Hip arthritis, over time, can wear down or damage the articular cartilage, resulting in the bones rubbing against each other. This can cause severe pain and stiffness in the hip, making it difficult for you to perform even simple movements like walking, bending, or sitting.
Typically, nonsurgical treatments like anti-inflammatory medications, physical therapy, and injections are used to treat hip pain caused by arthritis. At OrthoMed, our orthopedic surgeons also offer hip preservation techniques to preserve the remaining healthy cartilage in the hip, helping patients delay or avoid the need for surgery.
If conservative options or hip preservation techniques are not sufficient to relieve your hip pain, hip replacement surgery may be a better option.
Hip replacement surgery could be a viable option for you to help improve your arthritis pain. Here are some factors for you to consider to help you decide:
- The damage caused by arthritis is irreversible, and the situation does not improve with time.
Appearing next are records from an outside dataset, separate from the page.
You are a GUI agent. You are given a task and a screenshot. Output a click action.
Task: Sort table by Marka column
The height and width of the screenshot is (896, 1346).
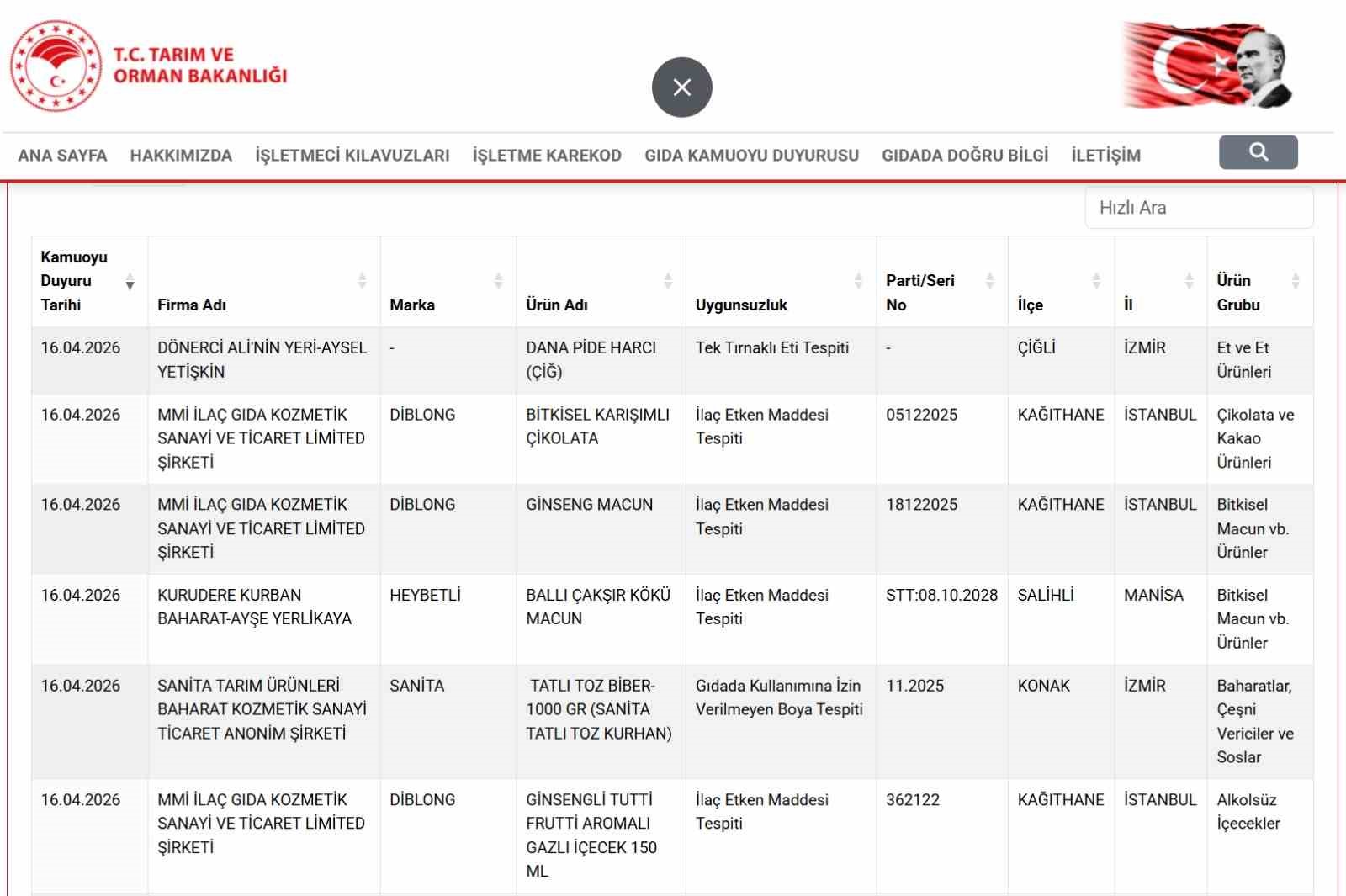498,281
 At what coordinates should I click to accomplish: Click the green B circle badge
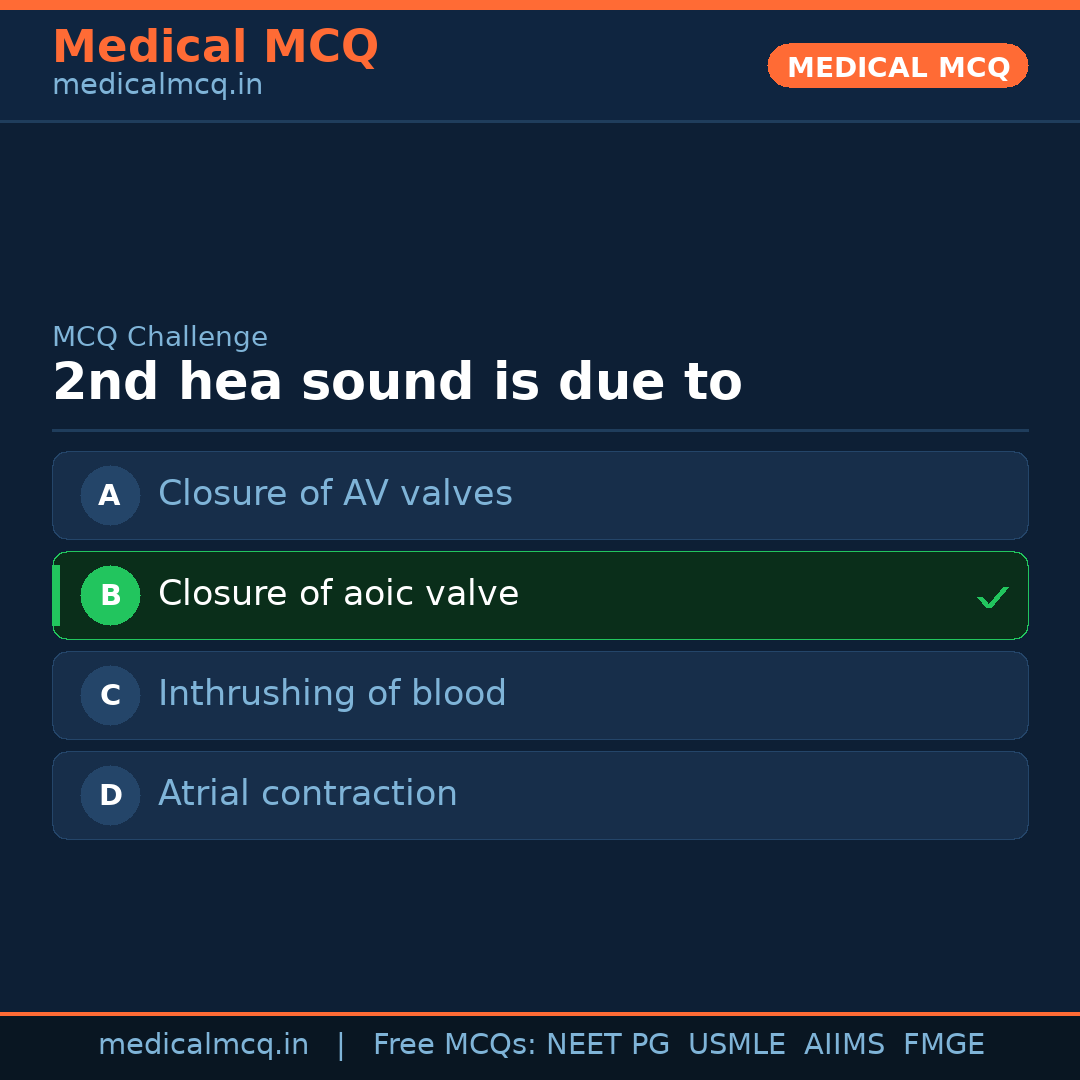click(110, 595)
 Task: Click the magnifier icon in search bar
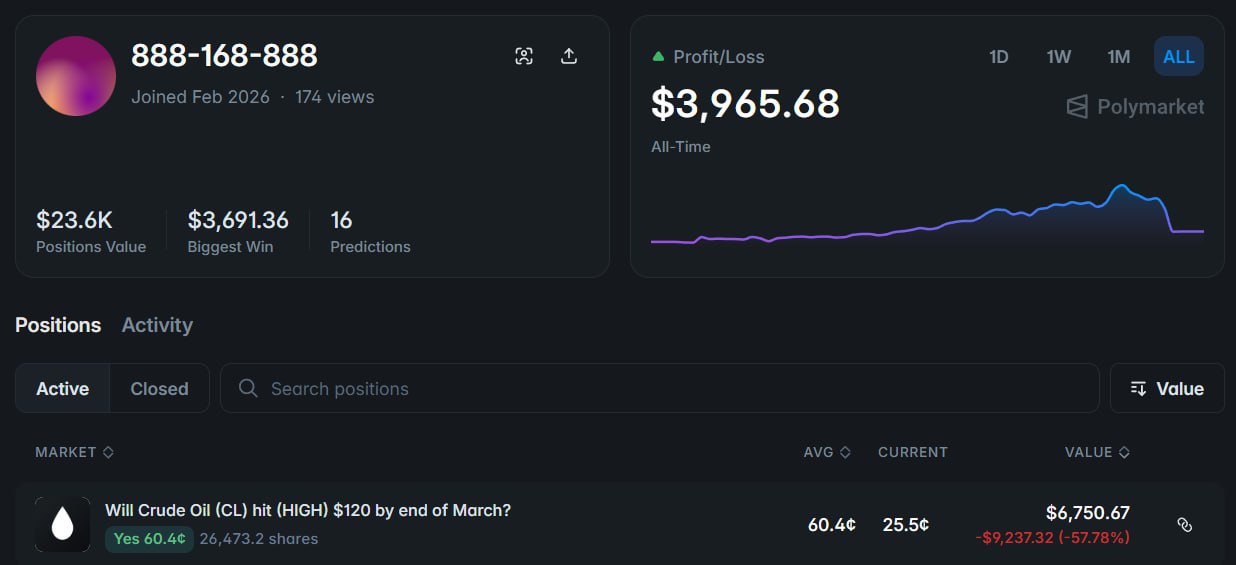coord(249,388)
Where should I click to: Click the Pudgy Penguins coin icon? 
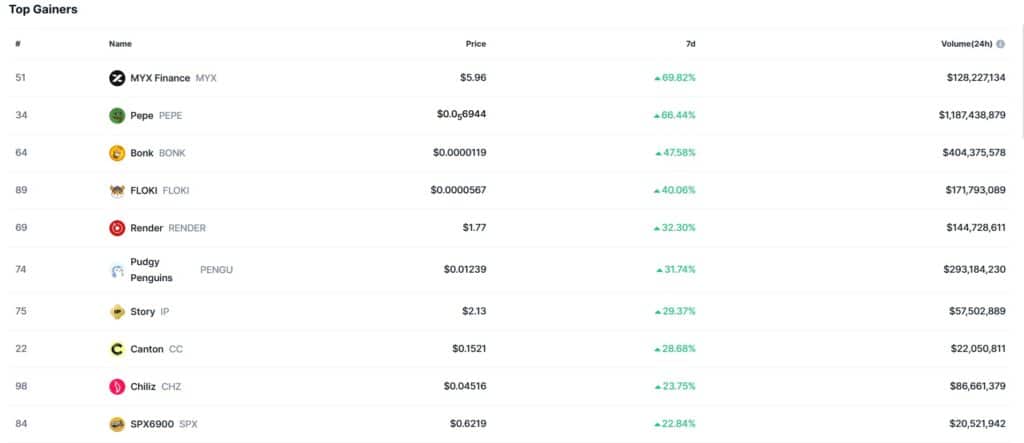(x=117, y=270)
There are no exercises, diets, vitamins, or minerals that will make any difference.
- The rate at which a patient’s condition deteriorates can vary significantly from person to person. For one person, the pain may become unbearable within 6 months, while for another person with the same degree of arthritis, the pain may remain at a tolerable level for several years.
- More than 98 percent of patients who have had hip replacement surgery have no significant complications and are very satisfied with the surgery.
- The longer your arthritis forces you to restrict your activity, the softer your bones become and the weaker your muscles become.
- If your pain and disability do not respond to conservative measures, you will be advised to have a hip replacement at some point.
Why put off surgery for another year or two when you could have spent that time enjoying your life free of pain?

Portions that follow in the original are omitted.